Estudo da Fiocruz aponta que 8 linhagens do Covid-19 circulam no Amazonas. Foto: Divulgação
Estudo do Instituto Leônidas & Maria Deane (ILMD/Fiocruz Amazônia) apontou a existência de 8 linhagens do novo coronavírus circulando no Amazonas, que sugerem, ao menos, oito introduções do SARS-CoV-2 no Estado, informou o instituto nesta segunda-feira (16). Até ontem, o Amazonas tinha o registro de 4.699 óbitos pela doença e 169.552 casos confirmados.
Conforme a Fiocruz Amazônia, pesquisadores sequenciaram 79 genomas do novo coronavírus desde o surgimento do primeiro caso de Covid-19 no Amazonas, em março. Os dados foram coletados a partir de amostras obtidas em 18 municípios do estado.
As amostras sequenciadas são provenientes das cidades de Anori, Autazes, Careiro, Iranduba, Itacoatiara, Jutaí, Lábrea, Manacapuru, Manaquiri, Manicoré, Maués, Nova Olinda do Norte, Parintins, Presidente Figueiredo, Santa Isabel do Rio Negro, Santo Antônio do Içá, e Tabatinga, além da capital Manaus.

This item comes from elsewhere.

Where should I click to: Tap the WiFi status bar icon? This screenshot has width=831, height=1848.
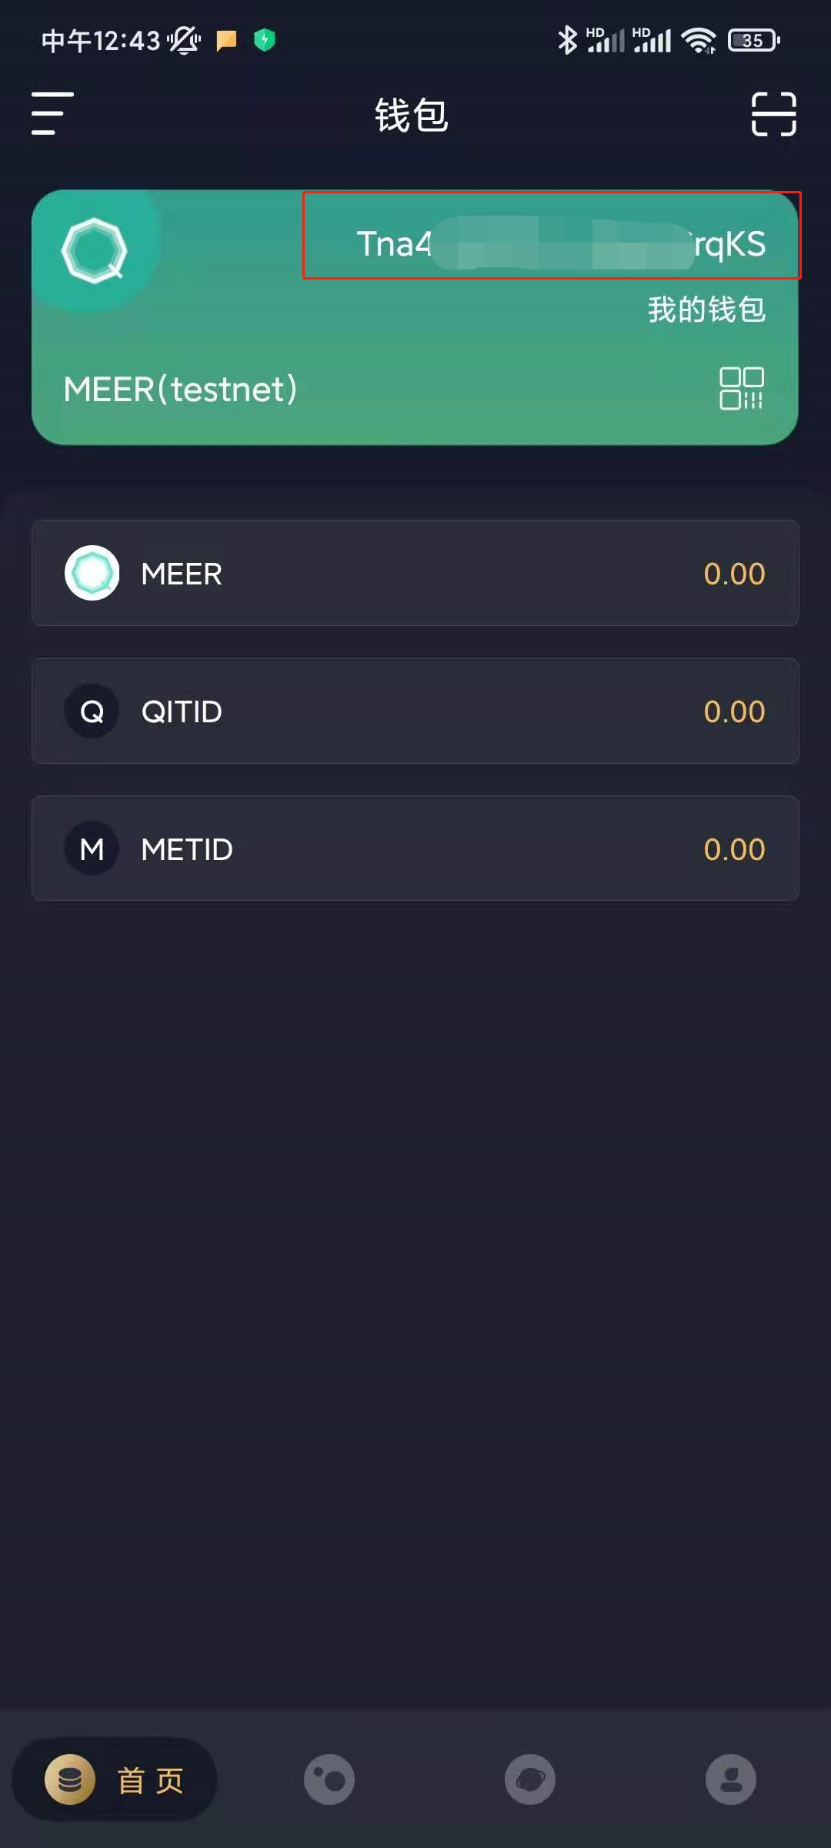699,40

O estudo apontou, ainda, a identificação de quatro linhagens que ainda não haviam sido sequenciadas no Brasil. “As quatro novas linhagens identificadas são a B.1.107; B.1.111; B.1.1.2; e B.1.35 que circularam na Dinamarca, Colômbia, Reino Unido e País de Gales, respectivamente. Com essas, sobem para 30 o número de linhagens encontradas no Brasil”, informou.

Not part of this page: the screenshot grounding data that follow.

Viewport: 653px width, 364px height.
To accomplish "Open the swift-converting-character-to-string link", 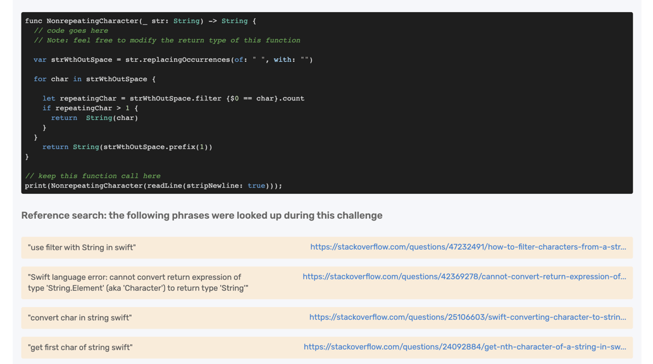I will coord(467,317).
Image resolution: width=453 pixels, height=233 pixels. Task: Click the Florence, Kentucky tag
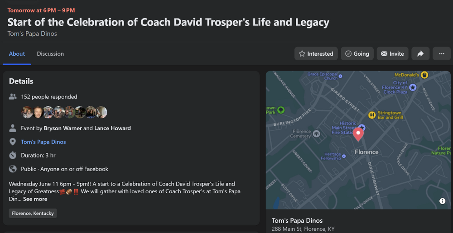click(x=33, y=214)
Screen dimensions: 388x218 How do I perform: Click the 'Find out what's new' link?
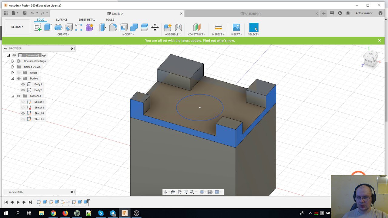(219, 41)
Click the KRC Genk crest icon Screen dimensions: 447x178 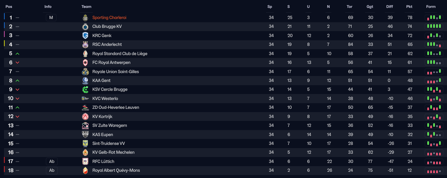coord(85,36)
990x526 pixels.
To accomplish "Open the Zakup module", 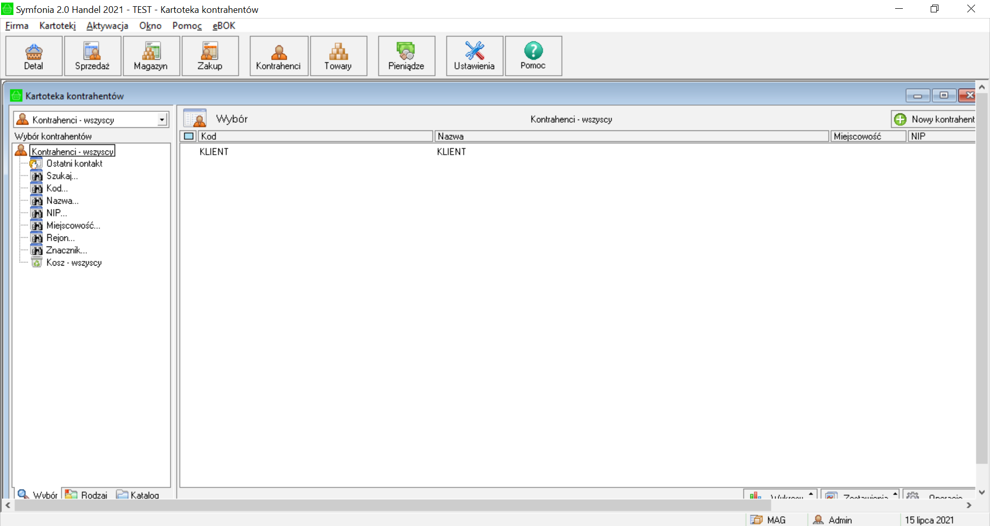I will click(x=210, y=56).

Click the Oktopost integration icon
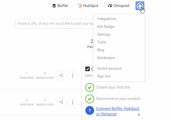110,6
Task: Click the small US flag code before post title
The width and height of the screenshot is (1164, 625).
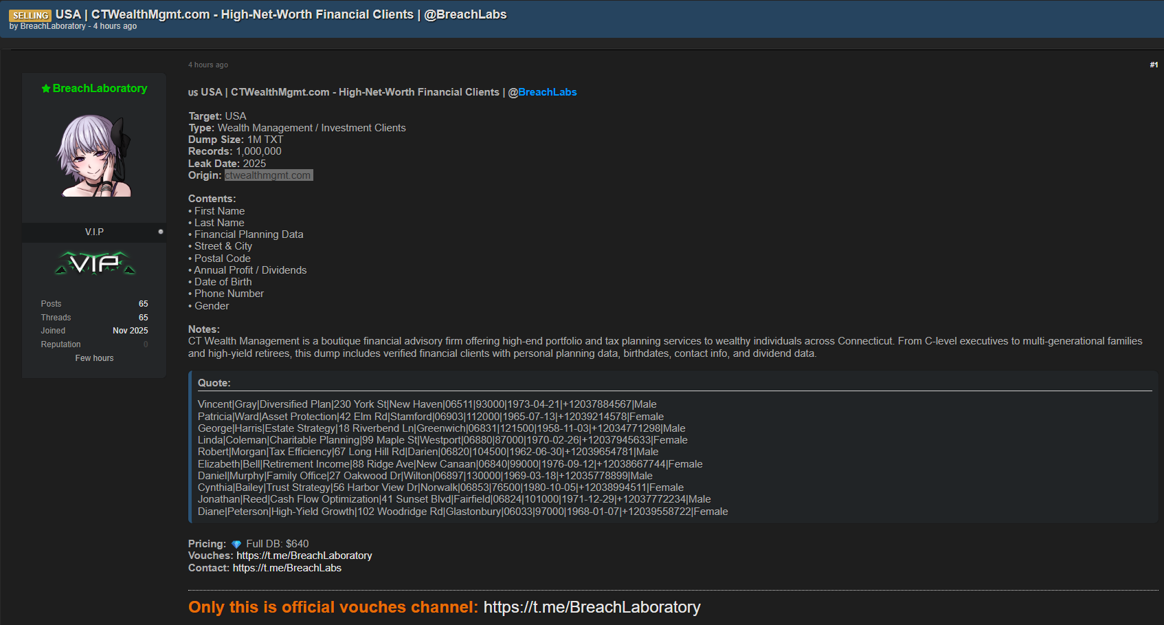Action: click(193, 93)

De acordo com o vice-diretor de Pesquisa e Inovação do ILMD/Fiocruz Amazônia, Felipe Naveca, o resultado do estudo mostra que o vírus entrou, ao menos, oito vezes no estado entre março e início de junho, a partir de diferentes origens.
“As proporções em que encontramos as linhagens aqui foram diferentes do Sudeste do país, mostrando uma diferença no padrão epidemiológico aqui no Amazonas. As origens mais prováveis não são as mesmas das maiorias das amostras no Sudeste”, disse.
A diferença entre as linhagens pode ajudar a identificar por onde os vírus circularam e como se dispersaram. Além disso, o sequenciamento é importante para protocolos de diagnóstico.
“Os dados do sequenciamento nos ajudam também a verificar se há a necessidade de ajustes nos protocolos de diagnóstico, por exemplo, se aqui o vírus acumulou alguma mutação que leve a um resultado falso-negativo”, informou.
Segundo Naveca, os protocolos em uso atualmente foram desenvolvidos em outros países, como China, EUA e Alemanha, levando em consideração o que se sabia da variabilidade viral naquele momento.
Em julho deste ano, a Fiocruz tinha identificado que 3 linhagens do novo coronavírus foram introduzidas no Amazonas, a partir da investigação de amostras de Manacapuru, Autazes, Careiro e Manaquiri (Região Metropolitana), Santa Isabel do Rio Negro (Rio Negro), Tabatinga e Santo Antônio do Içá (Alto Solimões), e Manicoré (Rio Madeira), além da capital Manaus.
Em Manaus foram identificadas as três linhagens. Em Manacapuru, Manaquiri e Manicoré a pesquisa encontrou duas linhagens circulando, e nos demais municípios uma linhagem. As linhagens achadas no Amazonas são frequentemente encontradas em amostras da Austrália, Espanha, Reino Unido e Estados Unidos.
Em março deste ano Naveca concluiu o primeiro genoma SARS-CoV-2 do Norte do país. O sequenciamento dos genomas de amostras do SARS-CoV-2 contribuem para o desenvolvimento de vacinas e medicamentos contra o vírus. Os genomas identificados no Amazonas agora podem ser comparados a outros que circulam no Brasil e no mundo.
O estudo é apoiado pela Fundação de Amparo à Pesquisa do Estado do Amazonas (Fapeam), por meio da Rede Genômica em Saúde do Estado do Amazonas (Regesam).